Saving BitcoinHeistData.csv.zip to BitcoinHeistData.csv.zip
Saving no label.csv to no label.csv


In [None]:
# ==============================================================
# 🔐 HYBRID RANSOMWARE DETECTION MODEL
# Combines Supervised (with SMOTE) + Unsupervised (Isolation Forest)
# Weighted Ensemble: 65% Supervised + 35% Unsupervised
# ==============================================================

import pandas as pd
import numpy as np
import time
from sklearn.ensemble import IsolationForest, HistGradientBoostingClassifier
from sklearn.model_selection import train_test_split
from sklearn.preprocessing import LabelEncoder, RobustScaler
from sklearn.metrics import accuracy_score, confusion_matrix, classification_report
from imblearn.over_sampling import SMOTE
from imblearn.pipeline import Pipeline

# -----------------------------
# 1️⃣ LOAD DATASETS
# -----------------------------
df_supervised = pd.read_csv("BitcoinHeistData.csv.zip")   # Labeled dataset
df_unsupervised = pd.read_csv("no label.csv")              # Unlabeled dataset

# -----------------------------
# 2️⃣ SUPERVISED MODEL (with SMOTE and Scaling)
# -----------------------------
print("\n🏁 Training Supervised Model with SMOTE and Scaling...")
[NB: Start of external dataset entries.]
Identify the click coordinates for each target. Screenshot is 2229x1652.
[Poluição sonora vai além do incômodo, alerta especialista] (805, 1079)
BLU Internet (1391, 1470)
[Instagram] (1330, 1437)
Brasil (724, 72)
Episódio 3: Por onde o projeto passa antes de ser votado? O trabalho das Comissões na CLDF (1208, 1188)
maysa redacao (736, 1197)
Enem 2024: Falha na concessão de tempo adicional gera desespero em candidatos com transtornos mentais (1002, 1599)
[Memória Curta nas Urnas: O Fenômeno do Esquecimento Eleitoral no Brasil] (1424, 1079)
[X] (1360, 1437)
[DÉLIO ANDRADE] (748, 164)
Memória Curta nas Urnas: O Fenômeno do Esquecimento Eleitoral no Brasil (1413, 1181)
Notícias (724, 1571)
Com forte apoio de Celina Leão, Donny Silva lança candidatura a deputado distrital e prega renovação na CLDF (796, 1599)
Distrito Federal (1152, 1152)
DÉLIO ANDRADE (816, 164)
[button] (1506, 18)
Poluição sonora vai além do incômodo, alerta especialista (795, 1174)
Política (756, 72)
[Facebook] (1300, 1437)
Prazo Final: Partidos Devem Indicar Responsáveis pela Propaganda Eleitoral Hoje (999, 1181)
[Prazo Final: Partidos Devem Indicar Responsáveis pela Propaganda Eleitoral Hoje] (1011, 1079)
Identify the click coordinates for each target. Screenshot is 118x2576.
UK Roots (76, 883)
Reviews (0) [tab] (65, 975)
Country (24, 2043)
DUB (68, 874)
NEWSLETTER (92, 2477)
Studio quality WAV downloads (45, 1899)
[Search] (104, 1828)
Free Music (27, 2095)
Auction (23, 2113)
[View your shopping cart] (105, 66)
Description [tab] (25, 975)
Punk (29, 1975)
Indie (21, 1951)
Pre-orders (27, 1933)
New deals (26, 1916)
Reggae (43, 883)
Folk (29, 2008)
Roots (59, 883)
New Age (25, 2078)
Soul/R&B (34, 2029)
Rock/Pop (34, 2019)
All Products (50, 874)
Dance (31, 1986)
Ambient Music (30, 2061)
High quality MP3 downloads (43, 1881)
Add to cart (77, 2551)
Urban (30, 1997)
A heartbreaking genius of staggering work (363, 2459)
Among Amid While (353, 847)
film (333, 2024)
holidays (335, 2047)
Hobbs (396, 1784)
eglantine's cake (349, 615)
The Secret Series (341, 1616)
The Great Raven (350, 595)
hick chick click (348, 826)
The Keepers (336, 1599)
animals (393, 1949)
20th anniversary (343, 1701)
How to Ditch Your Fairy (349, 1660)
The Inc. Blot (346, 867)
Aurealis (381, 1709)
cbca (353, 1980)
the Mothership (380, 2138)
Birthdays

# Prepare features and target for supervised model
# Classify 'white' as 0 (non-malicious) and all other labels as 1 (malicious)
X = df_supervised.drop("label", axis=1)
y = df_supervised["label"].apply(lambda x: 0 if x == "white" else 1)


# Encode categorical columns
for col in X.select_dtypes(include='object').columns:
    le = LabelEncoder()
    X[col] = le.fit_transform(X[col].astype(str))

# Split data
X_train, X_test, y_train, y_test = train_test_split(
    X, y, test_size=0.2, stratify=y, random_state=42
)

print("Before SMOTE:")
print(y_train.value_counts())

# Create a pipeline with SMOTE and RobustScaler
pipeline = Pipeline([
    ('smote', SMOTE(random_state=42)),
    ('scaler', RobustScaler()),
    ('hgb', HistGradientBoostingClassifier(max_iter=100, learning_rate=0.1, max_depth=5, random_state=42))
])

start_time = time.time()
pipeline.fit(X_train, y_train)
supervised_time = time.time() - start_time

# Predict on test set
y_pred = pipeline.predict(X_test)
y_prob = pipeline.predict_proba(X_test)[:, 1]  # probability of ransomware


supervised_acc = accuracy_score(y_test, y_pred)

print(f"\n✅ Supervised Model Accuracy (with SMOTE and Scaling): {supervised_acc:.4f}")
print("⏱️ Training Time (Supervised):", round(supervised_time, 3), "seconds")
print("\n📊 Classification Report (Supervised):")
print(classification_report(y_test, y_pred, target_names=["Non-malicious", "Malicious"]))

# -----------------------------
# 3️⃣ UNSUPERVISED MODEL (Isolation Forest)
# -----------------------------
print("\n🏁 Training Unsupervised Model (Isolation Forest)...")

# Drop non-numeric columns
X_unsup = df_unsupervised.drop(columns=["address"], errors="ignore")

# Scale unsupervised data
scaler_unsup = RobustScaler()
X_unsup_scaled = scaler_unsup.fit_transform(X_unsup)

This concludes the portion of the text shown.